What workflow would we be using? It's fine that git supports many ways to be used but the important one is how would mw be used, and probably each one is thinking that it would be used in a slightly different way.
I'm not a proficient git user. I see benefits from a DVCS. Automatically merging/umerging a revision to 1.17/wmf with a checkbox at CR would be cool, for instance. Stacking several commits before one push also looks nice. How would that be presented to the reviewer? As a single diff, as several ones? Note that this could already be done with svn (if they are easy diffs).
Even with some kind of review-before-merge approach we would still need a trunk from which to work usually, and the stable reviewed branch would advance behind it. (Do git patch queue work like that?) Backing out changesets would be easier, and they could be continued in a forked branch, but I'm not sure that looks nice.

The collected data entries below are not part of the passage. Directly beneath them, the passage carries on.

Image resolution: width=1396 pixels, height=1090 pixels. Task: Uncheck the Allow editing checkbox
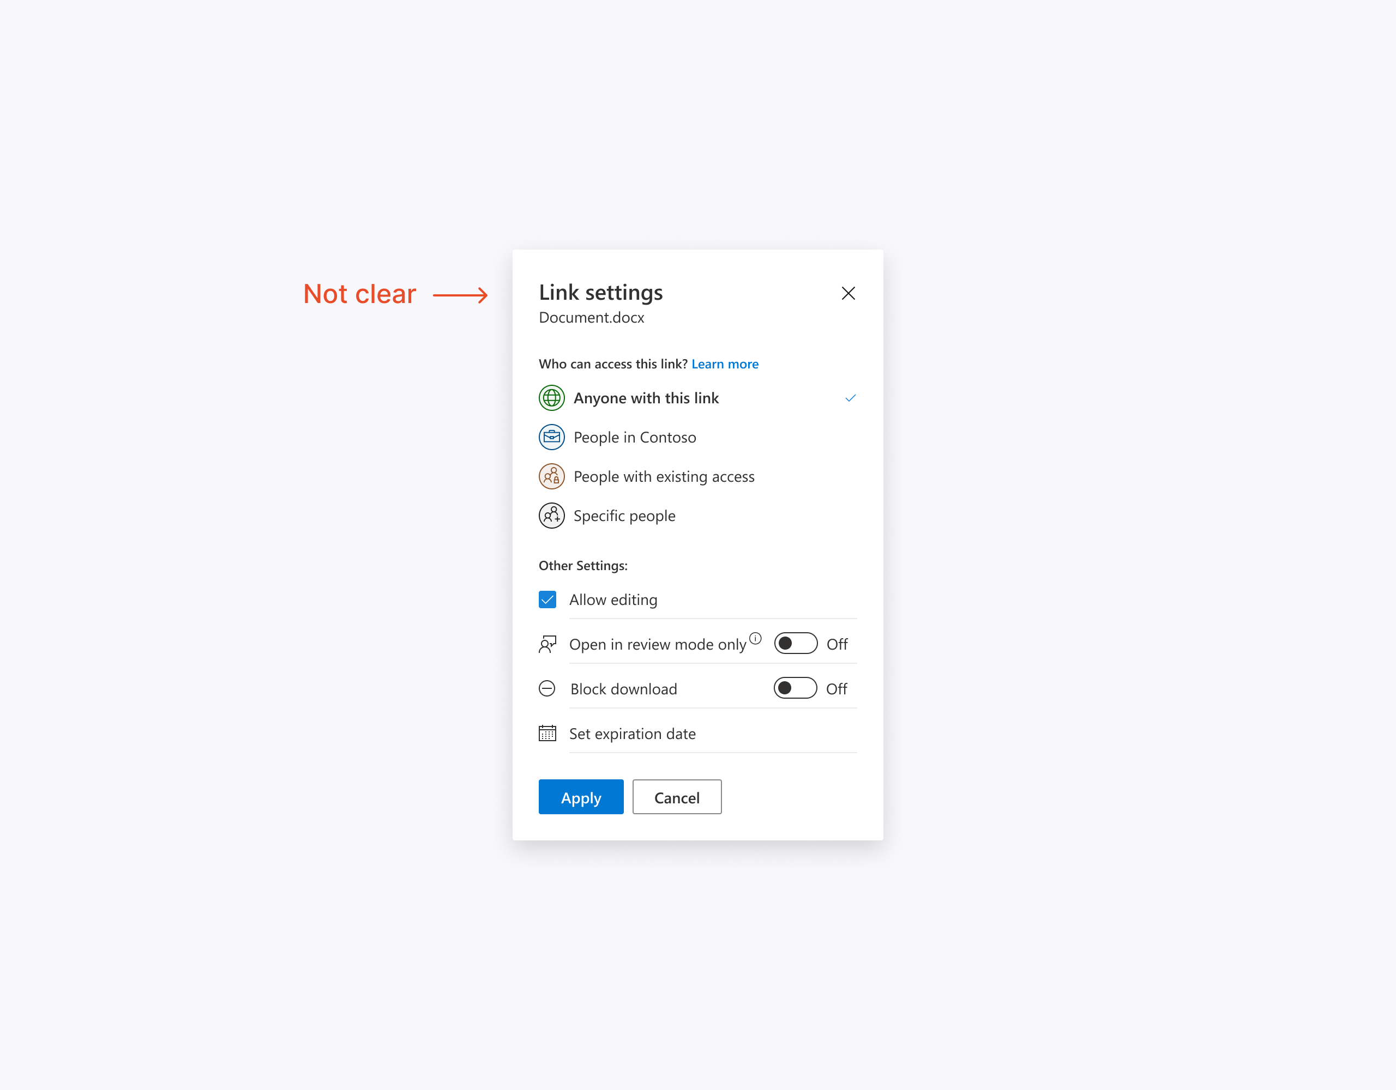point(547,599)
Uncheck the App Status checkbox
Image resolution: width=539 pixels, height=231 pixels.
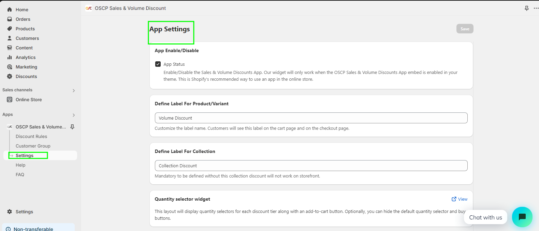[x=158, y=64]
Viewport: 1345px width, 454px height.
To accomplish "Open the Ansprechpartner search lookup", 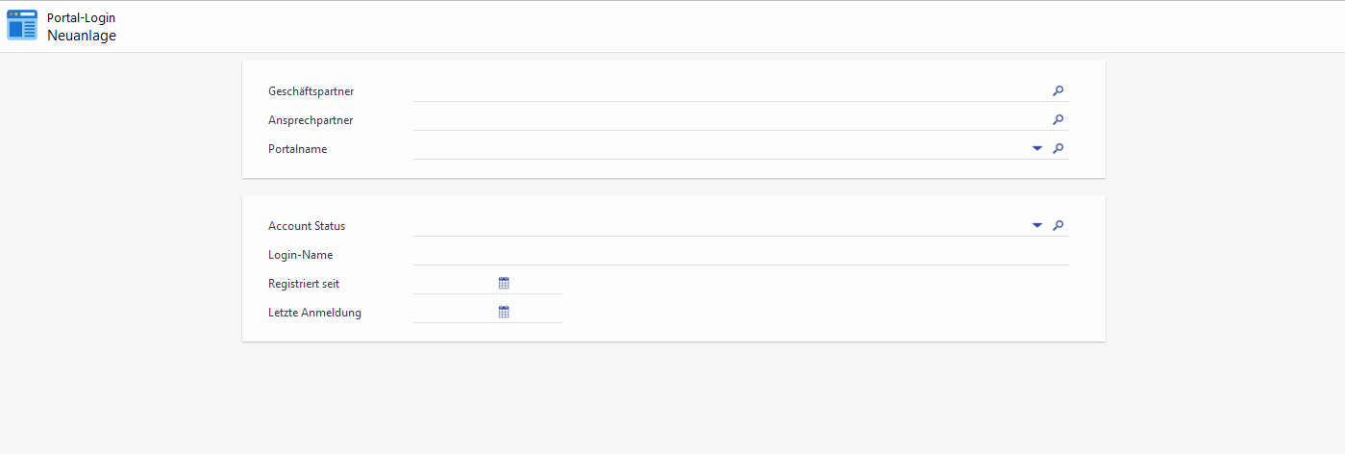I will 1058,120.

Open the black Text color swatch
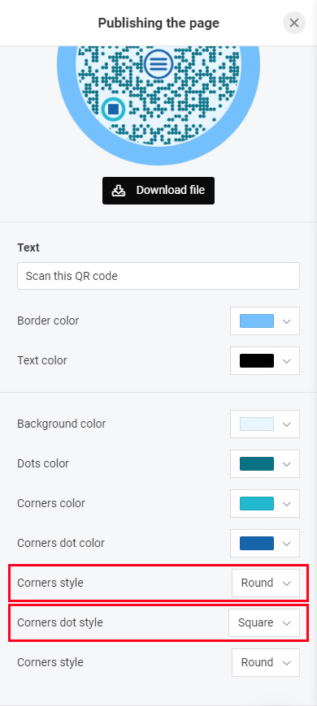point(257,360)
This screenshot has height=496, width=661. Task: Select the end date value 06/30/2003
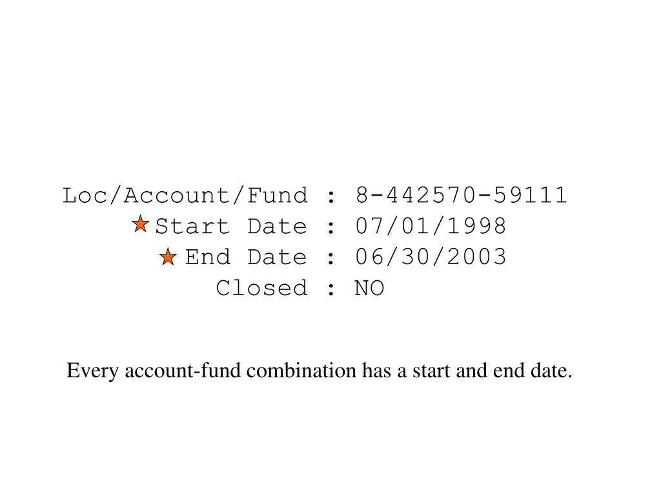tap(431, 257)
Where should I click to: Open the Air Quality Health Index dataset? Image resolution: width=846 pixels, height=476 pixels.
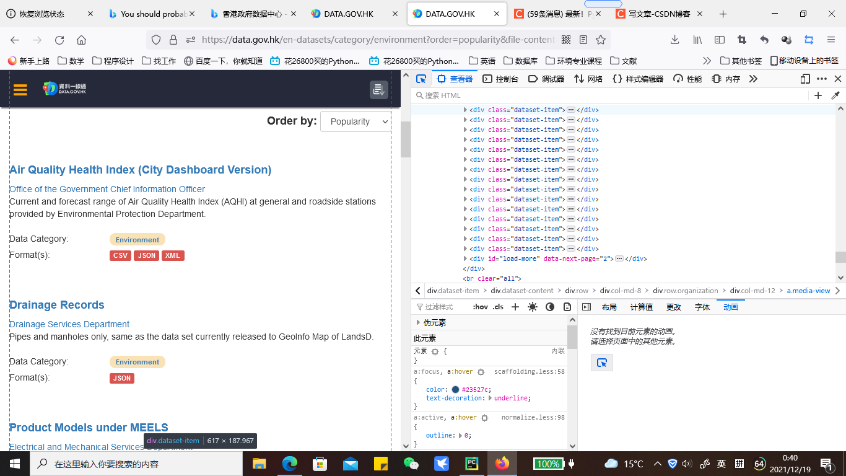pyautogui.click(x=140, y=169)
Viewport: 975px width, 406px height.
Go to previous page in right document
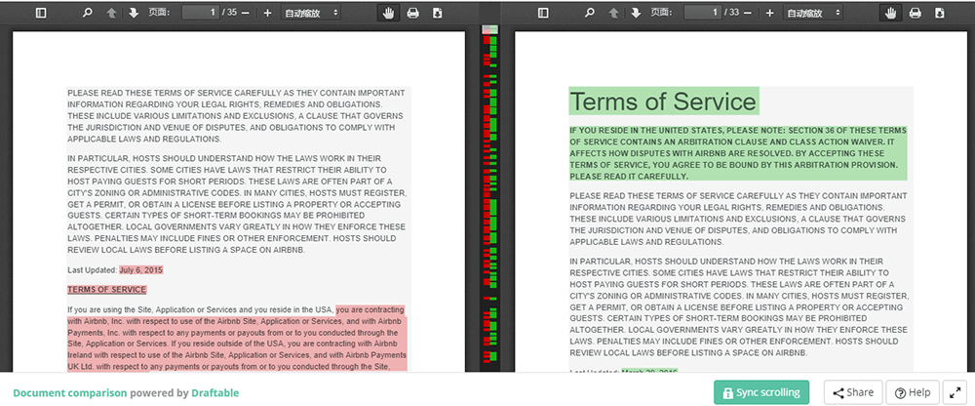pos(612,13)
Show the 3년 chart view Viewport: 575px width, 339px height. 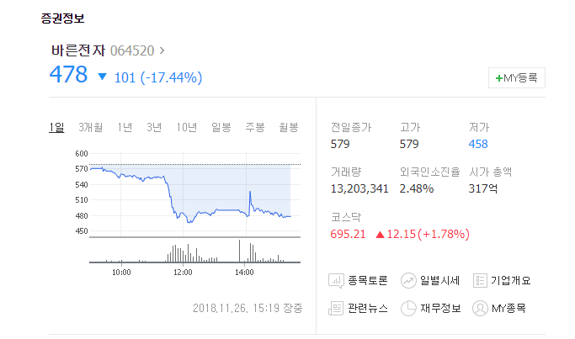[x=154, y=127]
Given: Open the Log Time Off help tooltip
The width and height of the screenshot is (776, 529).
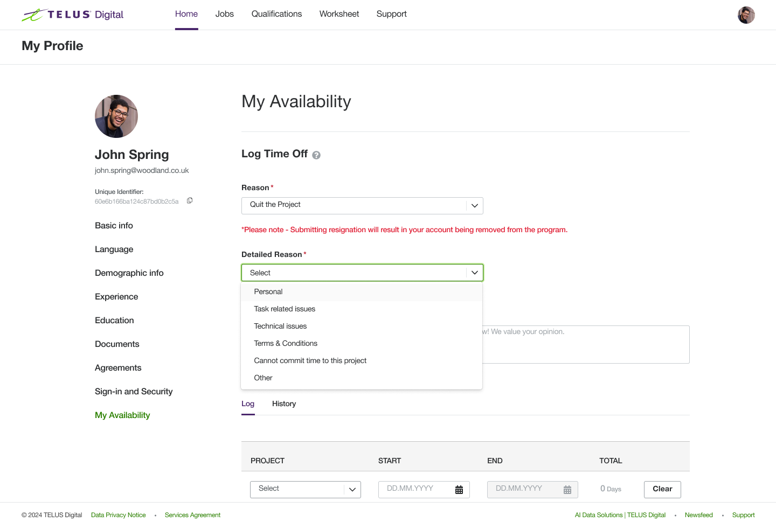Looking at the screenshot, I should (316, 155).
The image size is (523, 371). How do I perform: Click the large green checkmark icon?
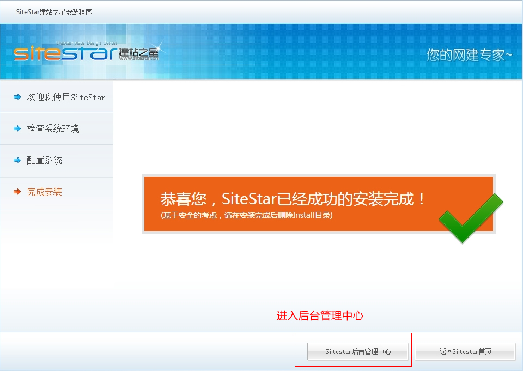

Robla says that it will mean less reviewing problems. It may decrease them, but there will still be "errors noticed just after pushing" (ie. separate changes that should be just one logical change). The benefits for working with branches would just be those derived from better merging. We can already review a branch (although nobody likes to), or perform a review by files. And still, having a DVCS won't avoid silly merging errors.
A DCVS also complicates some things. There is an entry barrier to pass. Revision number such as r12345 is really easy (still, I'd like having a summary attached to revision names), and we use them everywhere* . Talking about revision 0fda45694 is ugly. Mercurial also has revision numbers, but they follow the revisions at the working copy, not those at the master repo.
* Which is good. I am proud for example on how we reference the relevant commits on bugzilla, so the path from bug to fix is trivial. On some projects, that is hard, and you have to end up comparing the bug closing date with near commits.